Mehralizada appealed that there was no justification for his detention. On 6 June 2024, the Baku Court of Appeal dismissed the appeal, reiterating the reasons given by the lower instance. His lawyers lodged an application to the Khatai District Court, asking for a release on bail or under house arrest. On 3 July 2024, the Khatai District Court dismissed the application and on 10 July 2024, the Baku Court of Appeal upheld the decision.

== Calls for release ==
Reacting to the arrest of Farid Mehralizade, on 5 July, the United States Department of State Spokesperson Matthew Miller stated: “We are deeply troubled by continued arrests of members of Azerbaijani civil society. Those who exercise their fundamental rights, including freedom of expression, should not face arrest for doing so. And we continue to urge the Azerbaijani government to immediately release all individuals who are unjustly detained and to respect human rights and fundamental freedoms of all.”
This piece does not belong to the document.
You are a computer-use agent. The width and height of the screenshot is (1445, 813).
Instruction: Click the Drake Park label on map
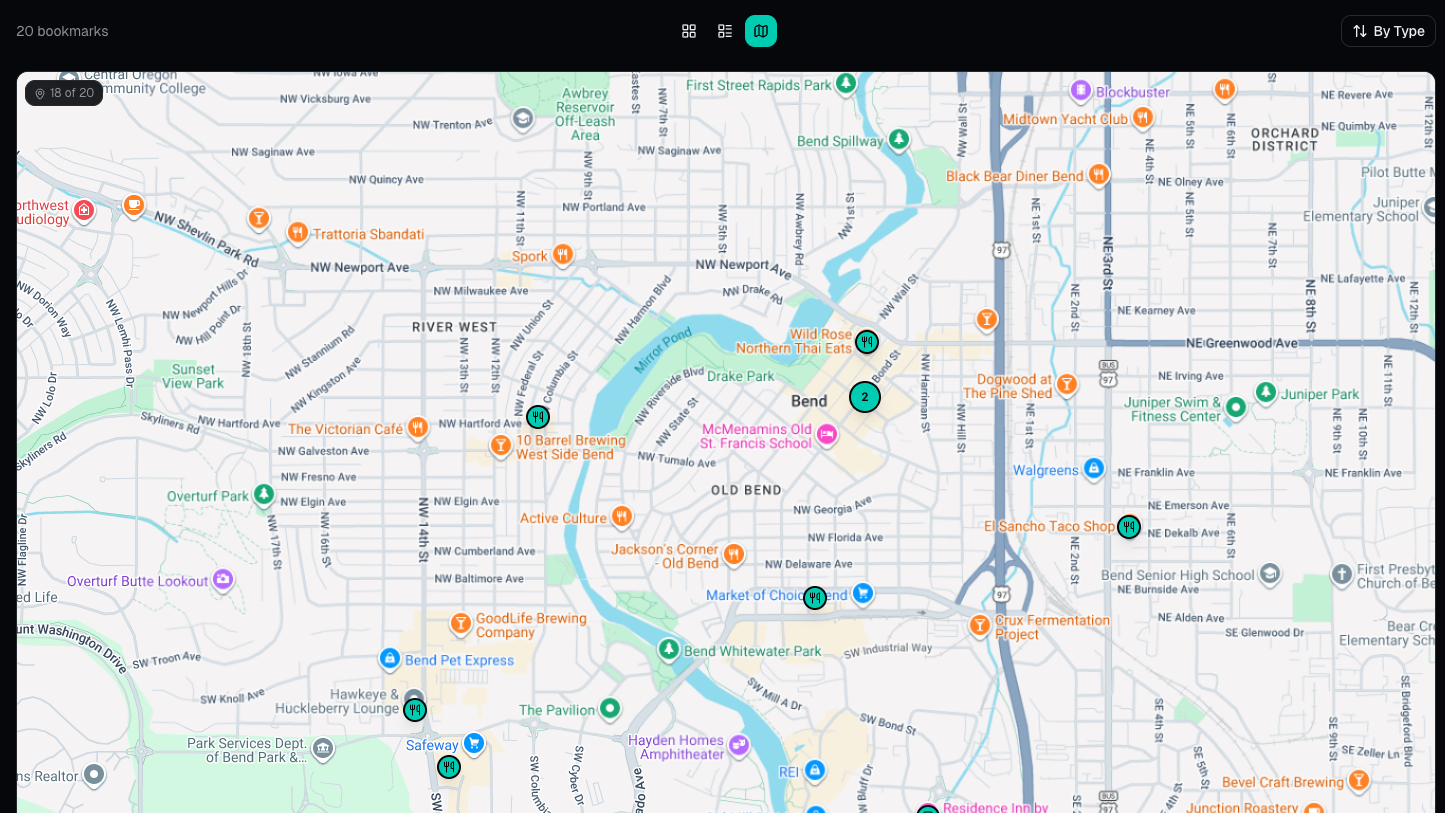coord(741,377)
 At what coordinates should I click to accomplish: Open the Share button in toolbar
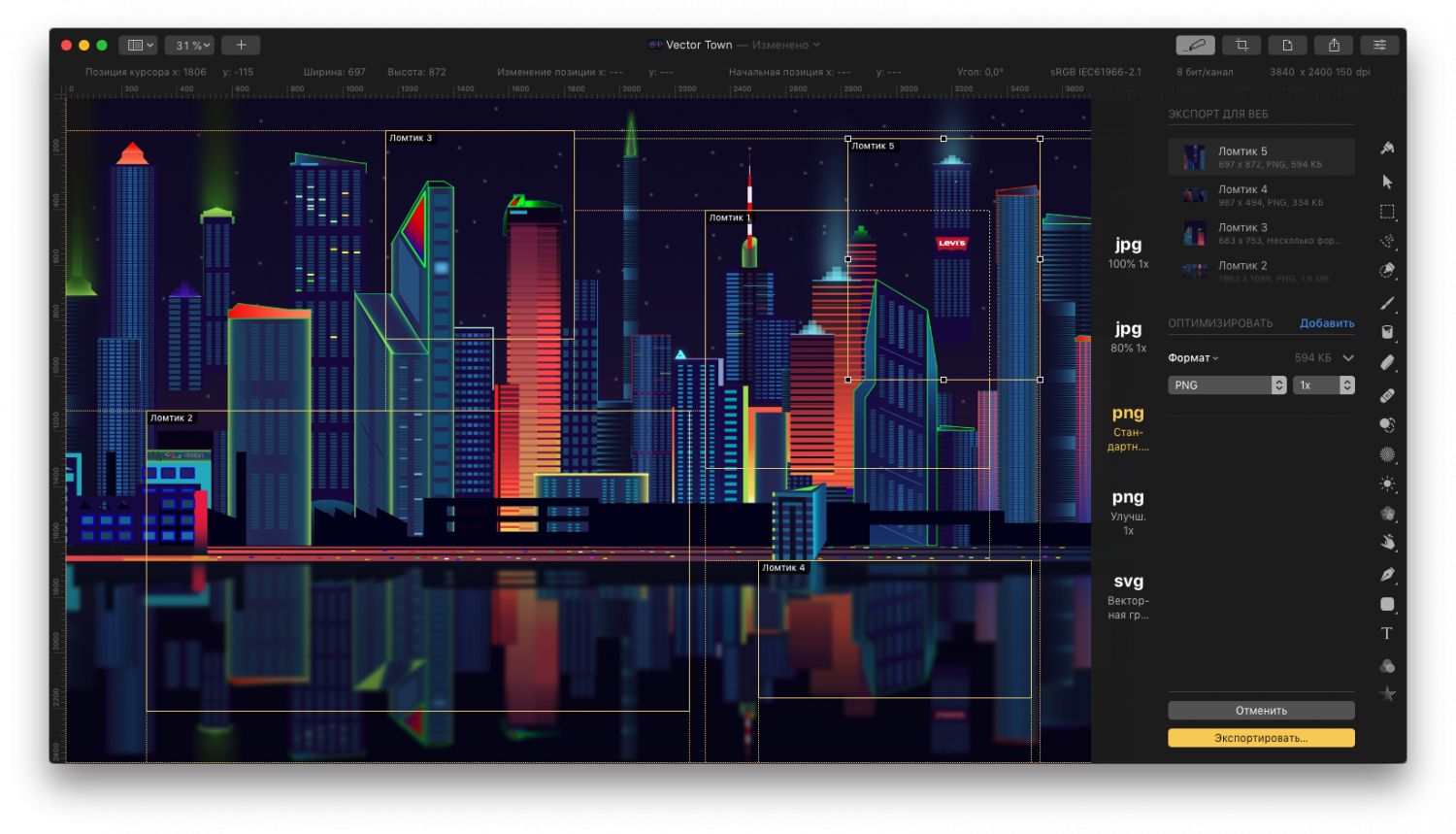point(1334,45)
On 24 June, a group of senior Azerbaijani economists called on the respective state authorities to release Farid Mehralizade.

On October 24, 2024, the European Parliament adopted a resolution denouncing human rights violations in Azerbaijan and calling for the release of Farid and other political prisoners.

U.S. Secretary of State Antony Blinken also called for the release of Mehralizade and other journalists jailed in Azerbaijan.

25 civil society organizations, including the Committee to Protect Journalists, Human Rights Watch, PEN America, and Reporters Without Borders, issued a statement on September 11, 2024, calling on the Azerbaijani government to release all defendants in the Abzas Media case.